1. High fashion is hard sometimes:"In 2006, I got booted out of fashion. I had to go to Paris and suck it up and only go to like two shows. I was invited to Stella McCartney and YSL and I met Panos [Yiapanis]. Panos became my best friend and he introduced me to [Givenchy] designer Ricardo [Tisci], who named me his muse. And then the next time I went to Paris, I was all of a sudden in fashion again, to the point where I nearly had a nervous breakdown. I was kind of chunky, and everyone is throwing couture, and I’m invited to 100 shows. It’s hard to go from super unpopular to popular."

2. She has a thing for crafts and Etsy oddities:"Well, I discovered this Web site called Etsy. No wonder they still send me fruit baskets. . . they are hoping that I will spend six figures in a year on Etsy again. My daughter was flipping out. We had a pretty small house in Malibu and she had the apartment upstairs, but still I was ordering like everything on Etsy. Everything! Like ferrets dressed as Edwardian nannies. Crazy shit. You know, I declared celibacy for two years and I learned how to do all of this stuff. I learned how to crochet, how to knit, how to solder, how to do resin work, how to make altered books. You know, crafty shit. It’s not like I was going to open an Etsy store—Courtney’s Crafty Cuckoo—but the [Never The Bride] clothes were initially made for me for the record."

3. She's down with neo-grunge, but clunky boots were never her thing: "You mean Hedi [Slimane]’s collection [for Saint Laurent]? I think he got it right. I’ve seen the clothes—I haven’t worn them. They seem really well made. It is kind of ironic that you can get a trench coat at Value Village [thrift stores] for $19.99 today or you could wait another month and go to Bergdorf and buy Hedi’s houndstooth trench coat for $2,000. It’s fine. But referencing me is weird because I never wore Dr. Martens."

4. She wants to see Never The Bride on a runway one day: "The clothes that I’ve made. . . We’re looking for a licensing deal. I want the shot that Rodarte had, but I want to do better than Rodarte. So it’s not going to be upcycle and Victorian and Edwardian and one-of-a-kind forever. We’re going to get to ready-to-wear when we have the money. I have a seamstress in Spanish Harlem who seems to understand me. She thinks it’s weird as hell, but she gets it. These clothes are my fantasy clothes."

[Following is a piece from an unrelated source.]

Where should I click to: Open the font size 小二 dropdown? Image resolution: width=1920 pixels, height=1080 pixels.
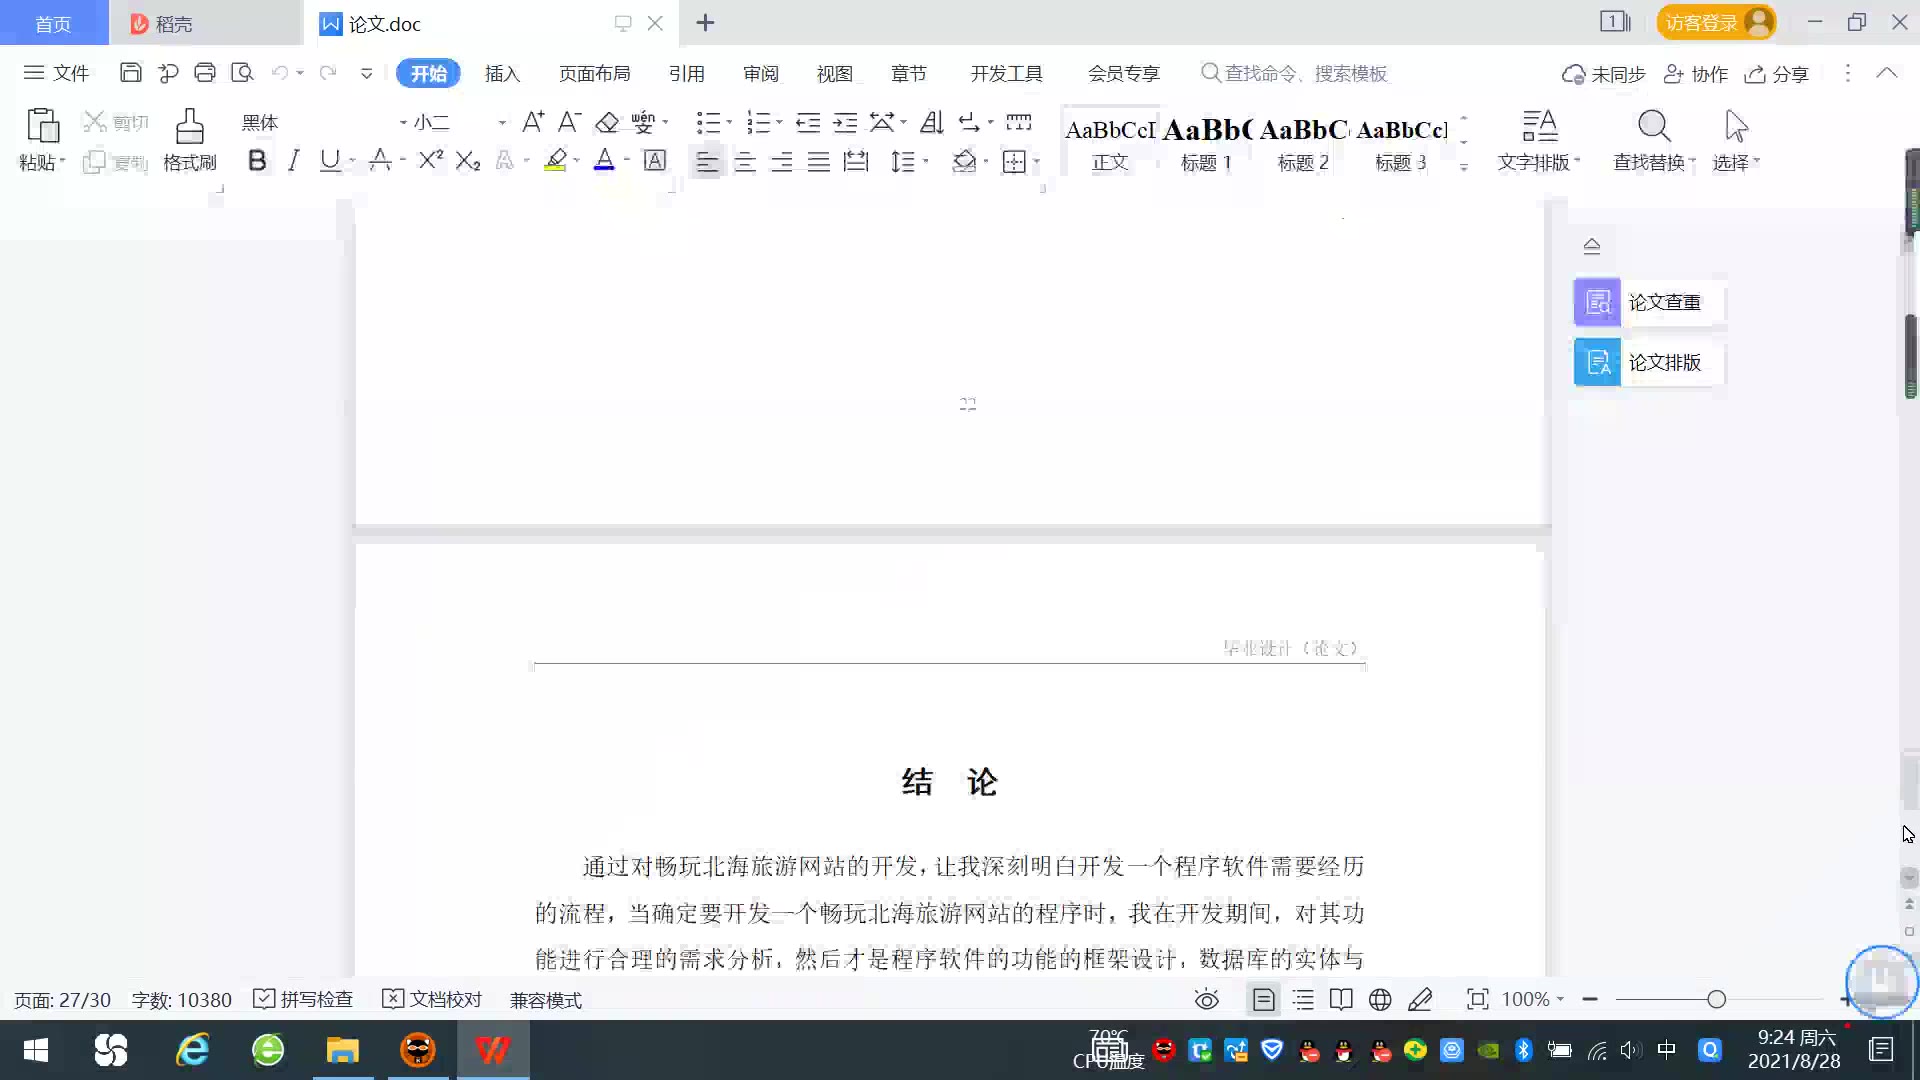[x=501, y=123]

5. Men like pointy shoes: "I have a friend who is a Freudian psychiatrist who told me that men love pointy shoes. She said that rounded shoes make women look really vulnerable and little-girl-ish, but men love pointy shoes because they have a secret wish to be dominated and penetrated. Somehow, those pointy shoes represent that on an unconscious level."